I saw little of any of that. The primary expression on the former Channel Nine star’s face was one of blithe dismissal. He knows he said the things that he’s alleged to have said. As Grimshaw bludgeoned home to him again and again, those first-hand, primary accounts couldn’t all be lies. He knew it. His eye would twitch, his ingratiating smile towards “the Australian people” would falter. Yet he projected little beyond denial and disdain. He may have made a few ‘ribald’ quips, his expression seemed to say, but he’ll be blowed if he can understand what all the fuss was about.
Better to deny it all than bow and scrape to a confected “witch hunt” drummed up by “fragile” women with a “victim mentality” who can’t handle the rough-and-tumble of prime time TV and can’t take a joke.
Here’s what Burke and men like him don’t understand about the damage they inflict on women. The wounds don’t come from the words themselves. They don’t happen in the moment. They don’t come from the immediate indignity and discomfort of the single lewd comment or the sting of the sleazy suggestion.

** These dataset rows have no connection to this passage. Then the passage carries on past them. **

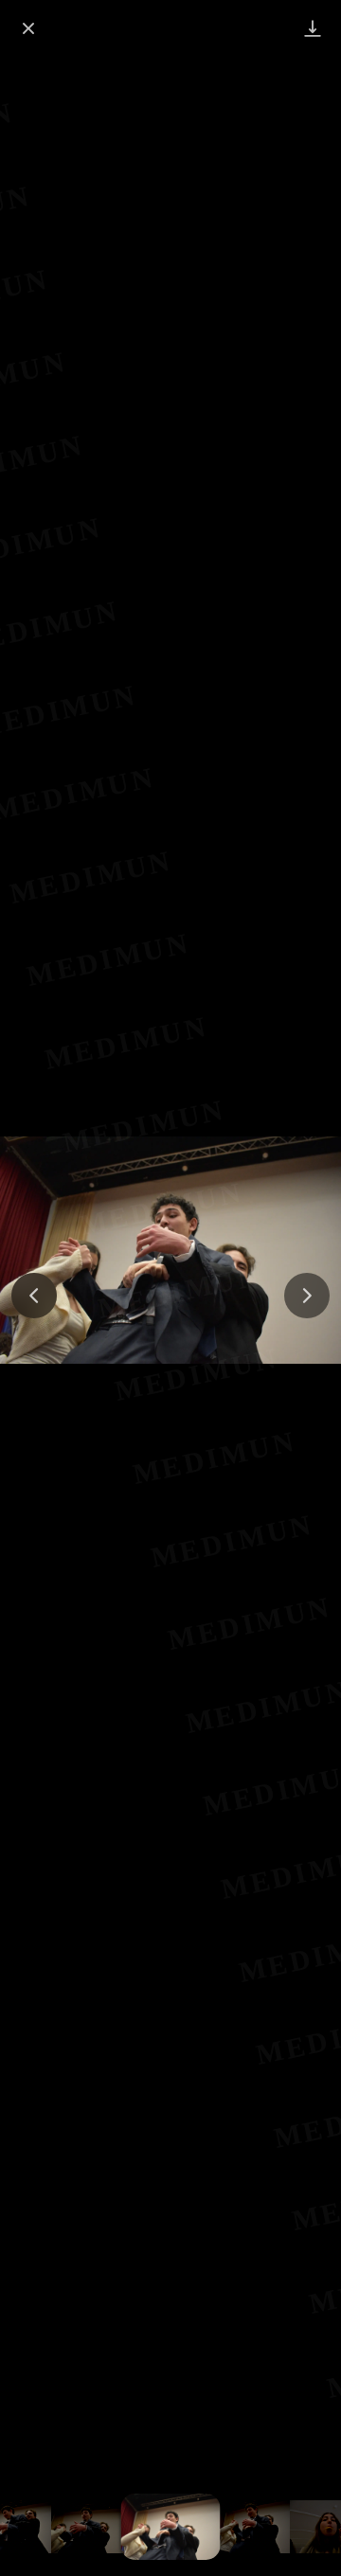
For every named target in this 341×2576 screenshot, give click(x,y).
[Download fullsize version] (313, 28)
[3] (250, 2526)
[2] (171, 2527)
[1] (91, 2526)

It has nothing to do with fainthearted women reaching for the smelling salts because they’ve heard a naughty word.
The real suffering happens afterwards. It happens when the woman on the receiving end of his power game is forced to question her entire worth in his eyes – and even in her own eyes. It’s in her growing sense of leaden dread when she turns up to work each day after the encounter, wondering how she can prevent it happening again. It’s when she lies awake torturing herself – is she really good at her job? Or she just there because she has a nice pair of tits?
The real fallout is when she exhausts herself with the hyper-vigilance of trying to do the work she’s paid for while preventing the situation from happening again. Can she approach her boss with a legitimate work question again or will that place her in the firing line? How will she be perceived by the team? Should she tell someone? Or was everyone else laughing along with him? Maybe she imagined it? Should she quit? Avoid him? Confront him?
It’s a horrible burden. It’s quite simply an awful way to have to live your life.
During the ACA interview, Burke seemed almost entirely unmoved by Grimshaw’s punches. But perhaps, today, some of her blows have found their mark, and she’s delivered some small shred of justice to those Burke tormented.
Like the women he flattened when he was in his prime, maybe today Burke is waking up with a cloying sense of dread. A murky fug of confusion. A jackhammer of contradictory thoughts and the grim certainty that this mess – one that is self-inflicted, unlike that which he forced upon his victims – is going to cloud and taint the way he moves in the world from now on.
Perhaps, for the first time in his life, he knows how it feels to have to carry a dreadful and lasting burden.